### Records to process ###

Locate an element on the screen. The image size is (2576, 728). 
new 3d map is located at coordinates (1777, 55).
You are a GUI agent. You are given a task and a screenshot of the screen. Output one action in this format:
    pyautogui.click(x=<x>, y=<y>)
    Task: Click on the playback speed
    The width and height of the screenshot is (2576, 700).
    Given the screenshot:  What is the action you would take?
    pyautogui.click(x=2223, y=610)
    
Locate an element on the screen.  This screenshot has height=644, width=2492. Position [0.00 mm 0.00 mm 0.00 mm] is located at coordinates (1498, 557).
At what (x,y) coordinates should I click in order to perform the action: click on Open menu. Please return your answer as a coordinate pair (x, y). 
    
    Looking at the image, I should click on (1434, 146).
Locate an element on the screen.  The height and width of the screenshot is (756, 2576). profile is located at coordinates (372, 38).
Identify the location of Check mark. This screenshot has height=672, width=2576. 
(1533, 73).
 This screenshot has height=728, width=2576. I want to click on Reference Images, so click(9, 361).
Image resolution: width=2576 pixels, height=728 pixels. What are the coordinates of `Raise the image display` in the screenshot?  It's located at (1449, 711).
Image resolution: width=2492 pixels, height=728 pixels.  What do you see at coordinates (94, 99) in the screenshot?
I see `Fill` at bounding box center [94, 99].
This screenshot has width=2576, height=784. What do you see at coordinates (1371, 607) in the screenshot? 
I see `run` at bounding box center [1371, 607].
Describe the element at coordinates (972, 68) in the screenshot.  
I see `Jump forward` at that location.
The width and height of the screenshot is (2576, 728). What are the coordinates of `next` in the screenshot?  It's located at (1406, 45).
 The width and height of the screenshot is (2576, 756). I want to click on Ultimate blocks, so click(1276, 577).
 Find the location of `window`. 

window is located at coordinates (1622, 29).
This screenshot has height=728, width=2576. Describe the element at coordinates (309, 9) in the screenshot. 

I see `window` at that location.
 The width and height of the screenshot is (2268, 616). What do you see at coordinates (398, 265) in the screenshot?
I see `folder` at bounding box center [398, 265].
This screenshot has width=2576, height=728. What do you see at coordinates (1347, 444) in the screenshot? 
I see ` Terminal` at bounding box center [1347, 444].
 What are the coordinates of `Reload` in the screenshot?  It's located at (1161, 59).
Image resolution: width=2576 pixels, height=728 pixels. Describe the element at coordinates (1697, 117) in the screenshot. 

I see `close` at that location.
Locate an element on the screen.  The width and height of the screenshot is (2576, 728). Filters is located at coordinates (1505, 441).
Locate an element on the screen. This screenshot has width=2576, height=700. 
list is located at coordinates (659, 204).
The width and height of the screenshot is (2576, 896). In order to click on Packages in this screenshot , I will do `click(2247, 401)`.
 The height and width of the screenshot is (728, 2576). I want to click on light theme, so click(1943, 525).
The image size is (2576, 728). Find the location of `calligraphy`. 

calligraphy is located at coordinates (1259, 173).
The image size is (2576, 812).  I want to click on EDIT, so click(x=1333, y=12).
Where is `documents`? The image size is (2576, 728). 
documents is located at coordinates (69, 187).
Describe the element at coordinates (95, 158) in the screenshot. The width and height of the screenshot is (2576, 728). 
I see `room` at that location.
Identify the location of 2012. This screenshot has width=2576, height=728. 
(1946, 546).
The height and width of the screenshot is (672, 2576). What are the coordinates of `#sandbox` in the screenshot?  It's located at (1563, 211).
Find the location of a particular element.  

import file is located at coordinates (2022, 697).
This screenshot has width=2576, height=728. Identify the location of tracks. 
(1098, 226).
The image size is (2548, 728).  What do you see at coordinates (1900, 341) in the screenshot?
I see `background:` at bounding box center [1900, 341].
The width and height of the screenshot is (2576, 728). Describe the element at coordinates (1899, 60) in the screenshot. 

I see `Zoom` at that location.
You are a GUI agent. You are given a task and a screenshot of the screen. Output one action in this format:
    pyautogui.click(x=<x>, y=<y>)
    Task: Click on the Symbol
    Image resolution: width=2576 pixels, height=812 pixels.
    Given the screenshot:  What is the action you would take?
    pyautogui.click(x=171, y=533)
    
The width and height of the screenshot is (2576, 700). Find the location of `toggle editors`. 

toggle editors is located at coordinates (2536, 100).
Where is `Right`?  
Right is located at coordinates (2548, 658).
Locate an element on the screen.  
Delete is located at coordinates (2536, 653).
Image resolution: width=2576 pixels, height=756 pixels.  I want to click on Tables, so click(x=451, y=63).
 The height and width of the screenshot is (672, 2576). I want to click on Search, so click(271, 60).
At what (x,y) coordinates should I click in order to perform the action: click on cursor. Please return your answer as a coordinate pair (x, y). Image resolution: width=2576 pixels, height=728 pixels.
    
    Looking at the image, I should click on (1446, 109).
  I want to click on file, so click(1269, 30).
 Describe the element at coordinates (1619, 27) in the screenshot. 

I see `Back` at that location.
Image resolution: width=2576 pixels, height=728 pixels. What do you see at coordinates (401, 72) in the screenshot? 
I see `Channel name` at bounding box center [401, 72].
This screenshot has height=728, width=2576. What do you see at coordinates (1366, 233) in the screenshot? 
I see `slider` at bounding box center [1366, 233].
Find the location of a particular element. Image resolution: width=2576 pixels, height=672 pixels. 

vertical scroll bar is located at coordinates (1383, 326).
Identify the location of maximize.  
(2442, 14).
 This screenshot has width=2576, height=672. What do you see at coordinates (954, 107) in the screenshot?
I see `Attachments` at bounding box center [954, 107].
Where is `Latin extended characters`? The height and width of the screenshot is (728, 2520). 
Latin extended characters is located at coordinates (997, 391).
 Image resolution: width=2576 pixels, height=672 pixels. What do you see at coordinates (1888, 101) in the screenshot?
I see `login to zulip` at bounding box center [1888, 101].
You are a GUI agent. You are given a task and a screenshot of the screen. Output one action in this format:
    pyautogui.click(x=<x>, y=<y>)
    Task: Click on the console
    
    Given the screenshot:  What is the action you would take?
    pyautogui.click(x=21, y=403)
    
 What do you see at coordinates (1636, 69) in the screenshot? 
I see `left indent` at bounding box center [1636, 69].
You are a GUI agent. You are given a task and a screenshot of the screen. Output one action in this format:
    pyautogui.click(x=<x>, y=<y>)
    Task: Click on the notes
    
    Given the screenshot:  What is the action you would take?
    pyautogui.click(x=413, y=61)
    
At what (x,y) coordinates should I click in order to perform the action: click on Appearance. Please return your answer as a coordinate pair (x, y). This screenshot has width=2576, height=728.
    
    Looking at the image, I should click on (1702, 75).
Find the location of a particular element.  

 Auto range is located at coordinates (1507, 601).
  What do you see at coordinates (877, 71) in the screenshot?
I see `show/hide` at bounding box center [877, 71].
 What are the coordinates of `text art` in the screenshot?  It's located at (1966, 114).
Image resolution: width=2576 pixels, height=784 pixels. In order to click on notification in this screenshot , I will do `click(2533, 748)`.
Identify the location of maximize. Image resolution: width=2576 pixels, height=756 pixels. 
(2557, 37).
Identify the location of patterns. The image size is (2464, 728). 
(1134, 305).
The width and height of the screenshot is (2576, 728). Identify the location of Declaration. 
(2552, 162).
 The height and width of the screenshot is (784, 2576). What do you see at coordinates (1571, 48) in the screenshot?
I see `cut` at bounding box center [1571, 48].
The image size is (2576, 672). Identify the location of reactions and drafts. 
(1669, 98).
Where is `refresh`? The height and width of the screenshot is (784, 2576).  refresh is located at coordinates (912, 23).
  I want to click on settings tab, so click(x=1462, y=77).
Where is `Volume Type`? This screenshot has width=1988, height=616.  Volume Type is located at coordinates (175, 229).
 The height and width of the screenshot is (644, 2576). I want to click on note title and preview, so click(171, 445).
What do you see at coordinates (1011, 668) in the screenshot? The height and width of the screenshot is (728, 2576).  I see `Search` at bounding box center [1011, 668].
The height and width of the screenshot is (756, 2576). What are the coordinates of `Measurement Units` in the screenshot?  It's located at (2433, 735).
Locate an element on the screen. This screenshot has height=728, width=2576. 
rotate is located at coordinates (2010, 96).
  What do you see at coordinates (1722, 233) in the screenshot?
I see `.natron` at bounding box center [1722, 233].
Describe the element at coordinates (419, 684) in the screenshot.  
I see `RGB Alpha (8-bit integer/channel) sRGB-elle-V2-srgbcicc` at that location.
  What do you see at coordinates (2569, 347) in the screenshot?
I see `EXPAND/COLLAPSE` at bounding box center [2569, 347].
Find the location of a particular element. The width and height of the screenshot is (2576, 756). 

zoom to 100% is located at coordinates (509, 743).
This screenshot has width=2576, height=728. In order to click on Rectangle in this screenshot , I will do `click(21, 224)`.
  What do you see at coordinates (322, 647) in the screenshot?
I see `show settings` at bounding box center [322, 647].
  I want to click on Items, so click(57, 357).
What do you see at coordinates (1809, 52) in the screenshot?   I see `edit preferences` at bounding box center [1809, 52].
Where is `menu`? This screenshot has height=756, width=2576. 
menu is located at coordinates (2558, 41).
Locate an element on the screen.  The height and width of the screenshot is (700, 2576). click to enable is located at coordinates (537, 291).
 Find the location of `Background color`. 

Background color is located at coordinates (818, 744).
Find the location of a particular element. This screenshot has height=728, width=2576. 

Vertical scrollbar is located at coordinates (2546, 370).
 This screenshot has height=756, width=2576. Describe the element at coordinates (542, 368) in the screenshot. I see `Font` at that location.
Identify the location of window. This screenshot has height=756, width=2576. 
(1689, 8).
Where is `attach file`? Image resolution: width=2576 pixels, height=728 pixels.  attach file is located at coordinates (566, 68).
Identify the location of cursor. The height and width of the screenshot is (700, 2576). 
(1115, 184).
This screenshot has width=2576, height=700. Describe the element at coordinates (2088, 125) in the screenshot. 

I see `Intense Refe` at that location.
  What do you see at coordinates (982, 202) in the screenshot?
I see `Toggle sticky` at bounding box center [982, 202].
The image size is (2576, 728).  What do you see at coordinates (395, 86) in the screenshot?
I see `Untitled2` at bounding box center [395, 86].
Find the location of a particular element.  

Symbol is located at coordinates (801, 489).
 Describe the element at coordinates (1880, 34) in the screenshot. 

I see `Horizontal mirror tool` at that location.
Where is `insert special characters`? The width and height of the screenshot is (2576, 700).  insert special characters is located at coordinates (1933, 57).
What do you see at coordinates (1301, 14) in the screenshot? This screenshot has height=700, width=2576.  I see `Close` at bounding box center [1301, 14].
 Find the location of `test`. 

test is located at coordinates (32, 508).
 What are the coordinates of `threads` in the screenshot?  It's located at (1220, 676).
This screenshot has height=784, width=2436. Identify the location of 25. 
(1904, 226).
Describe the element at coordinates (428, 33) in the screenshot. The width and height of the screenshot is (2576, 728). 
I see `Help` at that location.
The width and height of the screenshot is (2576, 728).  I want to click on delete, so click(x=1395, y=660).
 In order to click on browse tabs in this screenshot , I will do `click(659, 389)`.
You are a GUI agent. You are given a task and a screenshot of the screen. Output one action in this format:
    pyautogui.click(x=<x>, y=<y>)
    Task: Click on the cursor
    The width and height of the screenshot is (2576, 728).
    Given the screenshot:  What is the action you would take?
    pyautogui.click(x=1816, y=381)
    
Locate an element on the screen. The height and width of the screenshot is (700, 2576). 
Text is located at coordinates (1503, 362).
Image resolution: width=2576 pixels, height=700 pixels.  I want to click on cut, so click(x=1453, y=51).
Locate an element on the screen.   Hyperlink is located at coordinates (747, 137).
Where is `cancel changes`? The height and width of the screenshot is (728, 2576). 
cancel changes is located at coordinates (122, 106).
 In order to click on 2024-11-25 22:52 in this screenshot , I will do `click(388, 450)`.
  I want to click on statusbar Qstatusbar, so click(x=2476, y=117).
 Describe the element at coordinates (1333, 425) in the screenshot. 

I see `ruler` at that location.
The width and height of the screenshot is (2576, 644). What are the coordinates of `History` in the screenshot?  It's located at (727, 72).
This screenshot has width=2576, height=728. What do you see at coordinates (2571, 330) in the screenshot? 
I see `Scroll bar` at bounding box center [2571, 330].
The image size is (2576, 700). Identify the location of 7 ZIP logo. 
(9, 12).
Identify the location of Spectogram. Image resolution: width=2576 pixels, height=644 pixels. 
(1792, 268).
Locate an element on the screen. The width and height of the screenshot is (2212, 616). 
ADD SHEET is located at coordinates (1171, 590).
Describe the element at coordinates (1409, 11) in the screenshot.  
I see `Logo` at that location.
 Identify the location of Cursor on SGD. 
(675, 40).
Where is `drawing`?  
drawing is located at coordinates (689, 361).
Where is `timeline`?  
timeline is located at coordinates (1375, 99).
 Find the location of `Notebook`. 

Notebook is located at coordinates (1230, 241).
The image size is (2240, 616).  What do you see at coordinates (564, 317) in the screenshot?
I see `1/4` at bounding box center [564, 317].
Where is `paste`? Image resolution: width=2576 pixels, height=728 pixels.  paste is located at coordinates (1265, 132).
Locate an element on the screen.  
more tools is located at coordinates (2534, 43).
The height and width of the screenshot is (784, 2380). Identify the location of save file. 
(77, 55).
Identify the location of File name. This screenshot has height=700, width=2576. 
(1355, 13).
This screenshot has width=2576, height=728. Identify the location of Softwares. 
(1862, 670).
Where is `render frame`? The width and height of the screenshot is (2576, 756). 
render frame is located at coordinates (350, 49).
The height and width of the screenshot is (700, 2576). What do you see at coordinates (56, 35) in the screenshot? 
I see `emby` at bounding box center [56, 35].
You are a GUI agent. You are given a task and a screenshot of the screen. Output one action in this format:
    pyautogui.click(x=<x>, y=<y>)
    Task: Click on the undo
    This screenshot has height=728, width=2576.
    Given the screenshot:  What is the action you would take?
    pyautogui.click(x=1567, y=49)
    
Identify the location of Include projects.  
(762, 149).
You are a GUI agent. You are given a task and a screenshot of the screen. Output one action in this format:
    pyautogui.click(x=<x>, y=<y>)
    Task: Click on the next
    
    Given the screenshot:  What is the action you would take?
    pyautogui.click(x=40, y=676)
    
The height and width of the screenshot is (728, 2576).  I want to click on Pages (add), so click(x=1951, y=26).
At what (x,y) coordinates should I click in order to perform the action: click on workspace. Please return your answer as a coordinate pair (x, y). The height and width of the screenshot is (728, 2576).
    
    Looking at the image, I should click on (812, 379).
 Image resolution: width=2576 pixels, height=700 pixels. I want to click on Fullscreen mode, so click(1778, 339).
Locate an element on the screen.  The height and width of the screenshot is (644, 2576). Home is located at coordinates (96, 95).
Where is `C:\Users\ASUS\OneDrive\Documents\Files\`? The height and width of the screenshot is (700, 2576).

###

§ **Problem**: Copy the records from their start up to and including the line with "coordinates (1498, 557).", swapping "element" for "item" and leaving everything else as it is.

§ **Exercise solution**:
Locate an item on the screen. The image size is (2576, 728). 
new 3d map is located at coordinates (1777, 55).
You are a GUI agent. You are given a task and a screenshot of the screen. Output one action in this format:
    pyautogui.click(x=<x>, y=<y>)
    Task: Click on the playback speed
    The width and height of the screenshot is (2576, 700).
    Given the screenshot:  What is the action you would take?
    pyautogui.click(x=2223, y=610)
    
Locate an item on the screen.  This screenshot has height=644, width=2492. Position [0.00 mm 0.00 mm 0.00 mm] is located at coordinates (1498, 557).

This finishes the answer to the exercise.